New Zealand's provincial ITM Cup rugby unions are collectively back in the black, according to international accounting firm Deloitte.
Together, the unions achieved a combined annual surplus of about $540,000 last year - the first profit in at least six years - compared with a loss of $630,00 a yearearlier.
Nine of the 14 unions made a surplus over the year. After adjusting for its restructuring package, Otago managed a surplus of $200,000.
Auckland's surplus was $127,000, against a $92,000 loss a year earlier.
In Deloitte's State of the Unions report, which examines the annual accounts of the 14 semi-professional and amateur rugby unions competing in the ITM Cup, which starts this weekend, the firm said there had been an overall improvement in financial performance in 2012, with lower costs outweighing decreasing revenues.

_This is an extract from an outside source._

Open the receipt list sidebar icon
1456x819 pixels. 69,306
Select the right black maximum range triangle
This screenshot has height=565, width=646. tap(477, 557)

The combined revenue, adjusting for the Otago revamp, fell by 2 per cent to $67 million, and was down 20 per cent from $84 million six years earlier.
Over the past year, total costs dropped $2 million to $66 million.
Deloitte partner Grant Jarrold said the small collective surplus was largely a result of cost-cutting, particularly in administration, and in team and match-related expenses.
"While the unions have been able to cut back on total expenditure, they have not compromised their investment in the grassroots game which forms such a vital part in the health of New Zealand rugby."
In all, 48 per cent was spent on team and match-related costs, 30 per cent on growing the game and 22 per cent on administration, Mr Jarrold said.
In revenue, Canterbury led the way with a total of $9.5 million, followed by Auckland with $9.1 million and Wellington with $8 million.